- Task goal
Reproduce the lines of these records word for word, leaving out the pictures.

----

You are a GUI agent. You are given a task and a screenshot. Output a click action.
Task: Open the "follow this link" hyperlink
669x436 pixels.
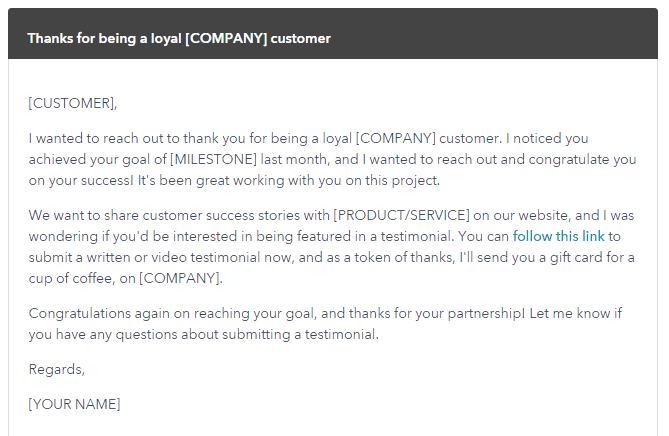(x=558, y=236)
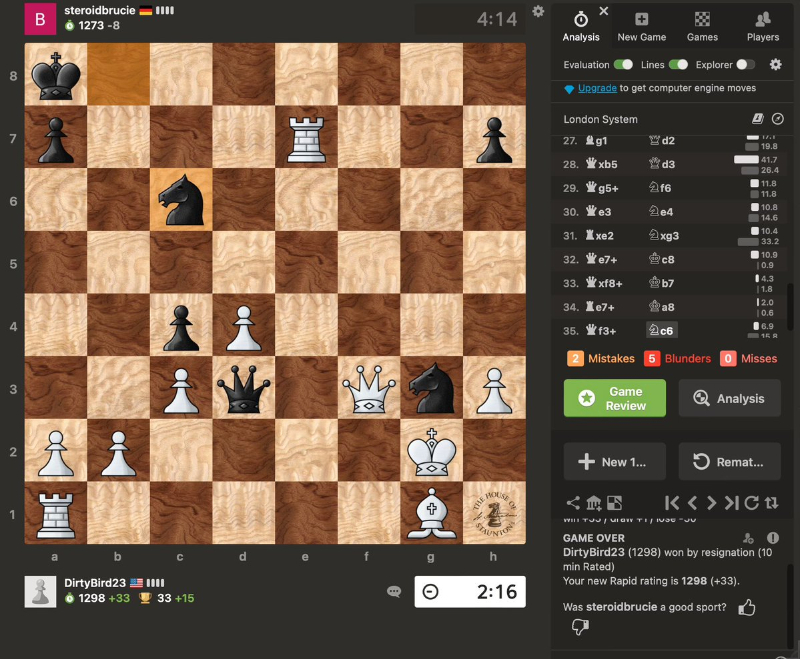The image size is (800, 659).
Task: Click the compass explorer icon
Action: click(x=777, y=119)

----

- Solution to this exercise
You are a GUI agent. You are given a task and a screenshot. Output a click action.
Task: Open the "follow this link" hyperlink
669x436 pixels.
(x=558, y=236)
The image size is (800, 659).
Task: Click the compass explorer icon
Action: click(x=777, y=119)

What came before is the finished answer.